I know this much: I will definitely return to thru-hike the Arizona Trail which we’ve been crisscrossing on our day hikes these past few weeks.

 

Saturday, November 10, 2018

Lost my heart to Utah

We finally did shake winter off our heels! It didn’t happened somewhere in Utah, when we also managed to break our routine of two days of travelling followed by three days stuck because of a major snowstorm/car trouble.




People have been super friendly and helpful all throughout Montana, Wyoming and Utah, but Wayne who runs J.A.R.R. towing and auto repair in Choteau, Montana, eclipsed everybody with his helpfulness. We broke down in this picturesque if deserted spot:


Turned out the fuel pump of our pickup had decided to die in the windswept fields of western Montana. We ended up spending three days in Choteau, a town almost untouched by time since the 1960s, where Wayne not only made the time in his solidly packed schedule to install a new pump but also managed to get the temperamental rear lights of our camper working properly. By the time we rolled out of town we felt like Wayne was part of the family.

Hiking as much as C’s injured knee allows, we managed to see a bit of Yellowstone’s backcountry (where another snowstorm closed the roads for a day). Never had steaming, hissing and bubbling vents, springs and geysers seemed more tempting to half frozen fingers and toes!



And then … we got to Utah.

I never expected to be swept off my feet by the sage and juniper deserts, cliffs the colour of sunset and secret world of narrow canyons, but I was. I am still, quite literally: we hiked three days in Paria Canyon and Buckskin Gulch, an otherworldly experience:


Hiking Paria Canyon involves wading in water pretty much half the time, and the water was cold!

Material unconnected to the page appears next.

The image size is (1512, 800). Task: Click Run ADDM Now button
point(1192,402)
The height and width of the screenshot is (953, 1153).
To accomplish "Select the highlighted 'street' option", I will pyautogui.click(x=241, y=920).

So cold that it numbed even my Canadian feet, numbed them to such an extent I apparently sprained my ankle on the second day without so much as noticing it. Suddenly it was elephant-sized and sore! Hiking out the remaining eight miles on the last day was not a big deal though, since the Paria, after causing injury, also supplied the cure by numbing my feet again.
Despite our current mobility challenges we hope our aging limbs will be up to a section hike or two of the Arizona trail come late November/December. I’m leaving Utah somewhat reluctantly, carrying dusty red sand and images with me.